I'm running KMeans on a sample dataset using PySpark. I want the results to be fairly stable, so I play with the _initSteps_ parameter. My understanding is that the higher the number of steps for k-means|| initialization mode, the higher the number of iterations the algorithm runs and in the end selects the best model out of all iterations. And that's the behavior I observe when running sklearn implementation with _n_init_ >= 10. However, when running PySpark implementation, regardless of the number of partitions of underlying data frame (tested on 1, 4, 8 number of partitions), even when setting _initSteps_ to 10, 50, or let's say 500, the results I get with different seeds are different and trainingCost value I observe is sometimes far from the lowest.

As a workaround, to force the algorithm to iterate and select the best model I used a loop with dynamic seed.

SKlearn in each iteration gets the trainingCost near 276655.

PySpark implementation of KMeans gets there in the 2nd, 5th and 6th iteration, but all the remaining iterations yield higher values.

Does the _initSteps_ parameter work as expected?
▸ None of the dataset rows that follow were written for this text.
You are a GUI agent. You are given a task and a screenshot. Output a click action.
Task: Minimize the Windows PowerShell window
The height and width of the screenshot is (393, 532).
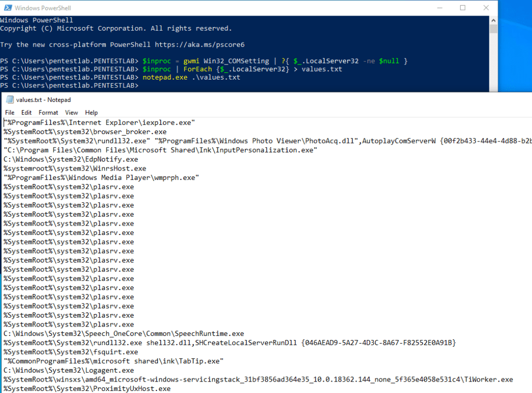(x=439, y=8)
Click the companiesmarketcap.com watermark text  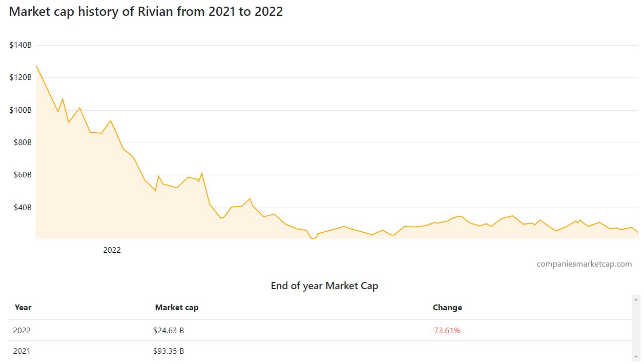(x=584, y=264)
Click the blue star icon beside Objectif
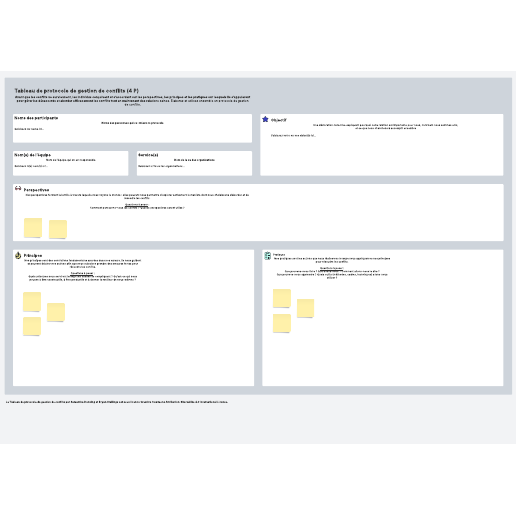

Because my findings suggest that something might be off here.

Let me know where I could upload this sample dataset (2MB)

 
{code:java}
import pandas as pd
from sklearn.cluster import KMeans as KMeansSKlearn
df = pd.read_csv('sample_data.csv')

minimum = 99999999
for i in range(1,10):
    kmeans = KMeansSKlearn(init="k-means++", n_clusters=5, n_init=10, random_state=i)
    model = kmeans.fit(df)
    print(f'Sklearn iteration {i}: {round(model.inertia_)}')from pyspark.sql 

import SparkSession
spark= SparkSession.builder \
    .appName("kmeans-test") \
    .config('spark.driver.memory', '2g') \
    .master("local[2]") \
    .getOrCreate()df1 = spark.createDataFrame(df)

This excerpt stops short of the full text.